[Collected data]
- Opening Delimiter -

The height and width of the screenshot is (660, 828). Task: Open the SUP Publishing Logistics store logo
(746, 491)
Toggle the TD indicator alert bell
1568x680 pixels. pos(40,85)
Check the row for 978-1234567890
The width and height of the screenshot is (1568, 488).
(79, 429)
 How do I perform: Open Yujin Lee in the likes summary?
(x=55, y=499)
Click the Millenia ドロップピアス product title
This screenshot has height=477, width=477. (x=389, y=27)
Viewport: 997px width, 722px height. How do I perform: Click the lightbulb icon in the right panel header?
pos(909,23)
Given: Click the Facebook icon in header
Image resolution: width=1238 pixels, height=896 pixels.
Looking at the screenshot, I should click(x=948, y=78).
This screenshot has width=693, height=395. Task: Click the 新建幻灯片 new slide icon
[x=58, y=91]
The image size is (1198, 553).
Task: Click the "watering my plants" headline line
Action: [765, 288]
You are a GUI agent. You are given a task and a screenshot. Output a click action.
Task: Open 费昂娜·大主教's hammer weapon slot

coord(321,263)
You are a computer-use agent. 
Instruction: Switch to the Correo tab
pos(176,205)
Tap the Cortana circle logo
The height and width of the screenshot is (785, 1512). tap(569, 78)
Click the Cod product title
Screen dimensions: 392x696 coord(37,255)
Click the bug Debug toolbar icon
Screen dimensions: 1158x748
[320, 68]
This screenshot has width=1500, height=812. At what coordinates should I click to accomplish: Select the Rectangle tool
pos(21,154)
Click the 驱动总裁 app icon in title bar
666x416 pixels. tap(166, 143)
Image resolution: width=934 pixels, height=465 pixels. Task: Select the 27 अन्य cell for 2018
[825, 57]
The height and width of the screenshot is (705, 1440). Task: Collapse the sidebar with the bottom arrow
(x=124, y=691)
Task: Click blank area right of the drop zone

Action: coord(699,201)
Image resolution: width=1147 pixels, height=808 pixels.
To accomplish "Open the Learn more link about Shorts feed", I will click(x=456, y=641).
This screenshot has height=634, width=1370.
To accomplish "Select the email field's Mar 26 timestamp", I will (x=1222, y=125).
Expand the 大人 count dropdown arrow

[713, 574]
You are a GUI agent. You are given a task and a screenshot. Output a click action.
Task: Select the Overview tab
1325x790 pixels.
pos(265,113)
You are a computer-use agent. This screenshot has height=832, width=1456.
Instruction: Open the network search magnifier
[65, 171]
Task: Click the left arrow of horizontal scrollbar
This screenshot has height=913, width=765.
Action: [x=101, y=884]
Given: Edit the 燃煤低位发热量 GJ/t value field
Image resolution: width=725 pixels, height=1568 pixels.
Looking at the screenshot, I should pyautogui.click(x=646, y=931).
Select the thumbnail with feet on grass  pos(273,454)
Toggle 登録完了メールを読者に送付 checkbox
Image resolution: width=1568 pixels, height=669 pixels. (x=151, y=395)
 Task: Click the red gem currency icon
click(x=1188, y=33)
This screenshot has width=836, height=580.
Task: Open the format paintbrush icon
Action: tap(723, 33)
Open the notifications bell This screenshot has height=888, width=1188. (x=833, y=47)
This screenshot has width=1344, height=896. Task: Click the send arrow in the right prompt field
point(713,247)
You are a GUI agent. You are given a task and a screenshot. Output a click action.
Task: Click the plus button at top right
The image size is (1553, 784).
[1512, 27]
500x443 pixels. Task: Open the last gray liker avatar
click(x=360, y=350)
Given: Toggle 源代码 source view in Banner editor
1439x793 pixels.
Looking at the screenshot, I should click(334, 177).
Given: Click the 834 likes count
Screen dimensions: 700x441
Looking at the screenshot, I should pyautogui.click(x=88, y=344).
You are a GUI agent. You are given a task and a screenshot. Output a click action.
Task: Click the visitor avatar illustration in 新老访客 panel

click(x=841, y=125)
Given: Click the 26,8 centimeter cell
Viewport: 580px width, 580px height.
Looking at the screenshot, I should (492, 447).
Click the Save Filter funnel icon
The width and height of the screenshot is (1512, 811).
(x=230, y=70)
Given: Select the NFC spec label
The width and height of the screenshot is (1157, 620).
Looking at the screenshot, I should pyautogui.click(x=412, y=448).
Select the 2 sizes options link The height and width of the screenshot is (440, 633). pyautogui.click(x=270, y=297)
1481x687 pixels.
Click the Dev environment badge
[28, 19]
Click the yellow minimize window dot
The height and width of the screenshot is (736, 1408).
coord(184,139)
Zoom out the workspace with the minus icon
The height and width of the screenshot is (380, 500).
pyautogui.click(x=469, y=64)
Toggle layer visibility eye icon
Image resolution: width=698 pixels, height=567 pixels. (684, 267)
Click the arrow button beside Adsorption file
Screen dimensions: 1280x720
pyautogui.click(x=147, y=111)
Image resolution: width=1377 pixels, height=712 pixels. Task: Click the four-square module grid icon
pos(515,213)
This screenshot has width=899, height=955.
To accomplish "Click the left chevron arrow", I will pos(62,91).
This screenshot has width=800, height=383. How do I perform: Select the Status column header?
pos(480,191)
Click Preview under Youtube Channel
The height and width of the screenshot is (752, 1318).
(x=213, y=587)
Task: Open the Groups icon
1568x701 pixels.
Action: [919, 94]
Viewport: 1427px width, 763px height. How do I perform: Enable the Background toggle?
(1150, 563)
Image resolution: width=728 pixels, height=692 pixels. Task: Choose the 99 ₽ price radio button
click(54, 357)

- Closing Delimiter -

# About this exercise:
The task calls for each record to be returned verbatim.

# Output below:
The height and width of the screenshot is (660, 828). Task: Open the SUP Publishing Logistics store logo
(746, 491)
Toggle the TD indicator alert bell
1568x680 pixels. pos(40,85)
Check the row for 978-1234567890
The width and height of the screenshot is (1568, 488).
(79, 429)
 How do I perform: Open Yujin Lee in the likes summary?
(x=55, y=499)
Click the Millenia ドロップピアス product title
This screenshot has height=477, width=477. (x=389, y=27)
Viewport: 997px width, 722px height. How do I perform: Click the lightbulb icon in the right panel header?
pos(909,23)
Given: Click the Facebook icon in header
Image resolution: width=1238 pixels, height=896 pixels.
Looking at the screenshot, I should click(x=948, y=78).
This screenshot has width=693, height=395. Task: Click the 新建幻灯片 new slide icon
[x=58, y=91]
The image size is (1198, 553).
Task: Click the "watering my plants" headline line
Action: [765, 288]
You are a GUI agent. You are given a task and a screenshot. Output a click action.
Task: Open 费昂娜·大主教's hammer weapon slot

coord(321,263)
You are a computer-use agent. 
Instruction: Switch to the Correo tab
pos(176,205)
Tap the Cortana circle logo
The height and width of the screenshot is (785, 1512). tap(569, 78)
Click the Cod product title
Screen dimensions: 392x696 coord(37,255)
Click the bug Debug toolbar icon
Screen dimensions: 1158x748
[320, 68]
This screenshot has width=1500, height=812. At what coordinates should I click to accomplish: Select the Rectangle tool
pos(21,154)
Click the 驱动总裁 app icon in title bar
666x416 pixels. tap(166, 143)
Image resolution: width=934 pixels, height=465 pixels. Task: Select the 27 अन्य cell for 2018
[825, 57]
The height and width of the screenshot is (705, 1440). Task: Collapse the sidebar with the bottom arrow
(x=124, y=691)
Task: Click blank area right of the drop zone

Action: coord(699,201)
Image resolution: width=1147 pixels, height=808 pixels.
To accomplish "Open the Learn more link about Shorts feed", I will click(x=456, y=641).
This screenshot has height=634, width=1370.
To accomplish "Select the email field's Mar 26 timestamp", I will (x=1222, y=125).
Expand the 大人 count dropdown arrow

[713, 574]
You are a GUI agent. You are given a task and a screenshot. Output a click action.
Task: Select the Overview tab
1325x790 pixels.
pos(265,113)
You are a computer-use agent. This screenshot has height=832, width=1456.
Instruction: Open the network search magnifier
[65, 171]
Task: Click the left arrow of horizontal scrollbar
This screenshot has height=913, width=765.
Action: [x=101, y=884]
Given: Edit the 燃煤低位发热量 GJ/t value field
Image resolution: width=725 pixels, height=1568 pixels.
Looking at the screenshot, I should pyautogui.click(x=646, y=931).
Select the thumbnail with feet on grass  pos(273,454)
Toggle 登録完了メールを読者に送付 checkbox
Image resolution: width=1568 pixels, height=669 pixels. (x=151, y=395)
 Task: Click the red gem currency icon
click(x=1188, y=33)
This screenshot has width=836, height=580.
Task: Open the format paintbrush icon
Action: tap(723, 33)
Open the notifications bell This screenshot has height=888, width=1188. (x=833, y=47)
This screenshot has width=1344, height=896. Task: Click the send arrow in the right prompt field
point(713,247)
You are a GUI agent. You are given a task and a screenshot. Output a click action.
Task: Click the plus button at top right
The image size is (1553, 784).
[1512, 27]
500x443 pixels. Task: Open the last gray liker avatar
click(x=360, y=350)
Given: Toggle 源代码 source view in Banner editor
1439x793 pixels.
Looking at the screenshot, I should click(334, 177).
Given: Click the 834 likes count
Screen dimensions: 700x441
Looking at the screenshot, I should pyautogui.click(x=88, y=344).
You are a GUI agent. You are given a task and a screenshot. Output a click action.
Task: Click the visitor avatar illustration in 新老访客 panel

click(x=841, y=125)
Given: Click the 26,8 centimeter cell
Viewport: 580px width, 580px height.
Looking at the screenshot, I should (492, 447).
Click the Save Filter funnel icon
The width and height of the screenshot is (1512, 811).
(x=230, y=70)
Given: Select the NFC spec label
The width and height of the screenshot is (1157, 620).
Looking at the screenshot, I should pyautogui.click(x=412, y=448).
Select the 2 sizes options link The height and width of the screenshot is (440, 633). pyautogui.click(x=270, y=297)
1481x687 pixels.
Click the Dev environment badge
[28, 19]
Click the yellow minimize window dot
The height and width of the screenshot is (736, 1408).
coord(184,139)
Zoom out the workspace with the minus icon
The height and width of the screenshot is (380, 500).
pyautogui.click(x=469, y=64)
Toggle layer visibility eye icon
Image resolution: width=698 pixels, height=567 pixels. (684, 267)
Click the arrow button beside Adsorption file
Screen dimensions: 1280x720
pyautogui.click(x=147, y=111)
Image resolution: width=1377 pixels, height=712 pixels. Task: Click the four-square module grid icon
pos(515,213)
This screenshot has width=899, height=955.
To accomplish "Click the left chevron arrow", I will pos(62,91).
This screenshot has width=800, height=383. How do I perform: Select the Status column header?
pos(480,191)
Click Preview under Youtube Channel
The height and width of the screenshot is (752, 1318).
(x=213, y=587)
Task: Open the Groups icon
1568x701 pixels.
Action: [919, 94]
Viewport: 1427px width, 763px height. How do I perform: Enable the Background toggle?
(1150, 563)
Image resolution: width=728 pixels, height=692 pixels. Task: Choose the 99 ₽ price radio button
click(54, 357)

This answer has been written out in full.